O Irã mantém ataques contra navios no Estreito de Ormuz mesmo após o estabelecimento de um cessar-fogo, com o objetivo de preservar sua influência sobre a principal rota de escoamento de petróleo do mundo. A estratégia de Teerã busca controlar a passagem e cobrar pelo seu uso, mas embarcações têm adotado rotas alternativas, o que enfraquece a posição iraniana.
Ações iranianas e reação dos EUA
Os ataques continuam a ocorrer apesar do acordo de cessar-fogo, elevando a tensão na região. Em resposta, os Estados Unidos retaliaram com ataques militares e novas sanções contra o Irã, ameaçando o frágil acordo de paz provisório. A situação no Estreito de Ormuz, por onde passa cerca de 20% do petróleo mundial, permanece crítica.
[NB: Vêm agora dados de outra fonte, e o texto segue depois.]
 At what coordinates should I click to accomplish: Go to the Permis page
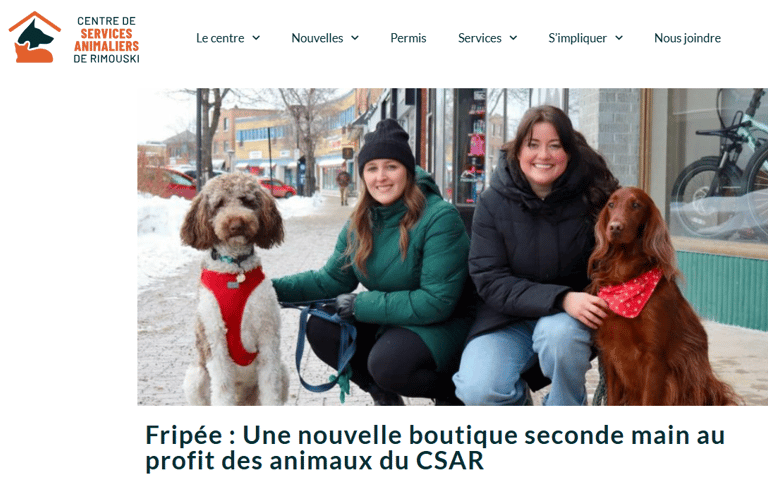coord(408,38)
Impacto no comércio global
Navios petroleiros têm buscado rotas alternativas para evitar a região, o que aumenta custos e tempo de viagem. Analistas apontam que a persistência dos ataques iranianos pode levar a uma reconfiguração das rotas marítimas globais, reduzindo a dependência do Estreito de Ormuz. No entanto, a curto prazo, a instabilidade ameaça o abastecimento e os preços do petróleo.